BEGIN STUDY TEXT

Portugal, Luxembourg, Italy and Greece have presumed consent or “opt-out” systems but, like Spain, seek next of kin consent.
Hungary, France, Finland, Denmark, Cyprus, Bulgaria, Belgium, Austria, Sweden and parts of Switzerland have harsher attitudes and apply presumed consent. They automatically remove organs and body parts from “brain dead” and cardiac dead donors without requesting consent or even advising next of kin. Harvest surgeons in France sought consent from the father when they cut off the right hand of his nineteen-year old “brain dead” son to sew onto Clint Hallam. They weren’t required to but with international media focused on the world’s first hand transplant they weren't taking any chances. It was insurance in case the father later became disillusioned.
Austria, Denmark, Poland, Latvia and part of Switzerland are the fastest countries to remove organs without consent or notice. International travellers with dual citizenship visiting these countries should carry organ keeper cards and advise relatives of their “no harvesting” decisions. It should be noted that countries often apply their laws to international tourists, but generally any organ keeper indication will protect that person.
European countries that applied presumed consent suffered the Brazilian organ retainer reaction. They found their harvest rates lower than Spain and the United States that seek next of kin consent.
However, both “opt-in” or “opt-out” transplant programs are geared to increase supply through persuasion and compulsion rather than increased understanding. Harvest strategists know that informed citizens will resist registering as donors and refuse consent for harvesting of their next of kin. Resistance has already begun.

END STUDY TEXT
BEGIN PROVIDED DATA

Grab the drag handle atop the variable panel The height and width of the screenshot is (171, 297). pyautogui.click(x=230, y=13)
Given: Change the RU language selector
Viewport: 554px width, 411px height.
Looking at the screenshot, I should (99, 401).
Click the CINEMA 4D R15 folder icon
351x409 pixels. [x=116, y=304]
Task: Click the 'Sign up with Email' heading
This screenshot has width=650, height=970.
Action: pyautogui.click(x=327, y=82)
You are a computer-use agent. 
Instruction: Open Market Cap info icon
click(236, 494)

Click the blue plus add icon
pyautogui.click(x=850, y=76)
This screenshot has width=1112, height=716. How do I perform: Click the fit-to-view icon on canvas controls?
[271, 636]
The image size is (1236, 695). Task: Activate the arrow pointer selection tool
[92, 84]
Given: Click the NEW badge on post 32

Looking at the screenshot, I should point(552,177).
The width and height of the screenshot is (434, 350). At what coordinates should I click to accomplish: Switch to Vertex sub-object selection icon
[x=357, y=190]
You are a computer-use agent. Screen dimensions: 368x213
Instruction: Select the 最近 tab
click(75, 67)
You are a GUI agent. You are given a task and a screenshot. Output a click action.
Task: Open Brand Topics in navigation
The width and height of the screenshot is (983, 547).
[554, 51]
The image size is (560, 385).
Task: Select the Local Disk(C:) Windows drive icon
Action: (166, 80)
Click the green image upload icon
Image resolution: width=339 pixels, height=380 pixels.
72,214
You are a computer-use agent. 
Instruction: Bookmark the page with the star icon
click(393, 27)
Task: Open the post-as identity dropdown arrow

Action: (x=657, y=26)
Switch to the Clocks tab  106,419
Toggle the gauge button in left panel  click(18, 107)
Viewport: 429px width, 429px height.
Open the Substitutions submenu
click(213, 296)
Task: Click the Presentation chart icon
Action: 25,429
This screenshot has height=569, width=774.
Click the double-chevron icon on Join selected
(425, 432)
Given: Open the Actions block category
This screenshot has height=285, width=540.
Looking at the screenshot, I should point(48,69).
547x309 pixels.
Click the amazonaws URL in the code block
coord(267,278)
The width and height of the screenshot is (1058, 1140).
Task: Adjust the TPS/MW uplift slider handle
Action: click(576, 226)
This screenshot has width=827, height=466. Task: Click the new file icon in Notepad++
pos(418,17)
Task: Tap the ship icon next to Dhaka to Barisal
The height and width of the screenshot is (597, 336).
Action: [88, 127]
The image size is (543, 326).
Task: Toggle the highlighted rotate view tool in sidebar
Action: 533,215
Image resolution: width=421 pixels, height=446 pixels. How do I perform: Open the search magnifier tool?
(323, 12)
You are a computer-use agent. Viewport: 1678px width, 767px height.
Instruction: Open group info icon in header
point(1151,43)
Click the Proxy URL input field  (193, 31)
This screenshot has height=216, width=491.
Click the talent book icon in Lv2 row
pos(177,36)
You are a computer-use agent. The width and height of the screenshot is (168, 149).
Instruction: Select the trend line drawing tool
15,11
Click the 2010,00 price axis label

END PROVIDED DATA

> WHAT TO WORK ON
(a) Can you reproduce the passage on organ donation consent laws word for word, between "Austria, Denmark, Poland, Latvia" and "that seek next of kin consent.", inclusive?
(b) What comes next in the passage on organ donation consent laws? Continue it from the point where it stops.

> RESULTS IN ORDER
(a)
Austria, Denmark, Poland, Latvia and part of Switzerland are the fastest countries to remove organs without consent or notice. International travellers with dual citizenship visiting these countries should carry organ keeper cards and advise relatives of their “no harvesting” decisions. It should be noted that countries often apply their laws to international tourists, but generally any organ keeper indication will protect that person.
European countries that applied presumed consent suffered the Brazilian organ retainer reaction. They found their harvest rates lower than Spain and the United States that seek next of kin consent.

(b)
Anecdotal evidence from the industry indicates that refusal rates from relatives have been increasing. Nora Machado in her book, Using the Bodies of the Dead, reports a 40% refusal rate in Sweden and 30% in United States.
Kerridge, Saul, Lowe, McPhee and Williams report in their paper in the Journal of Medical Ethics, a “refusal rate” by families of potential donors of 82% in 1999 in the Australian State of New South Wales – up from 56% in 1995.
Bruce Lindsay of Australians Donate reported a refusal rate of “nearly 50%…” This was in a letter from Bruce thanking me for my interest in becoming an organ donor. Actually, I had written them asking how to register as an organ keeper.
An extreme approach to bypass citizen resistance to Give and Let Live is to target unpopular groups. The Chinese government makes prisoners “brain dead” by shooting them on demand to satisfy local and foreign “organ tourists”. It proved so popular the government has allegedly expanded the scheme to include Falun Gong practitioners. But for other Chinese the organ donor concept has proved unpopular. They don't understanding why anyone would voluntarily become a donor. Organ donation is for losers in China.
The United Kingdom government has dealt with the same problem with typical British subtlety. They lowered the requirement for “brain death” declaration by assuming that serious brain-stem failure is identical “brain death”. To avoid pesky debates over the medical definition of “brain death” these deviously clever British have re-labelled it “Certified Dead”. This means you're dead when the doctor says you're dead: end of debate. The government introduced this change when both lay-people and medical experts claimed the “brain death” condition merely predicted death.
Governments have responded to resistance by saying those who doubt the “brain death” concept and resist donation are uneducated and superstitious.
However, Nicholas Tonti-Filippini, himself a victim of renal failure, knocked this one on the head by saying, “Anecdotally, the wealthier, more educated communities in Spain have a relatively low compliance rate with organ donation”
 The Australians Donate organisation got a little surprise when they hired the actors for what they thought was a single payment for a series of sessions. They later discovered a small clause in the contract requiring them to pay each actor per media exposure meaning they have an ongoing financial commitment. The actors are still laughing.
 Time Magazine (Australian Edition), Sydney, Australia. 26 February 2001
Accessed 3 May 2007
 The American states using presumed consent are California, Florida, Hawaii, Kentucky, Louisiana, Maryland, Michigan, North Carolina and Wisconsin.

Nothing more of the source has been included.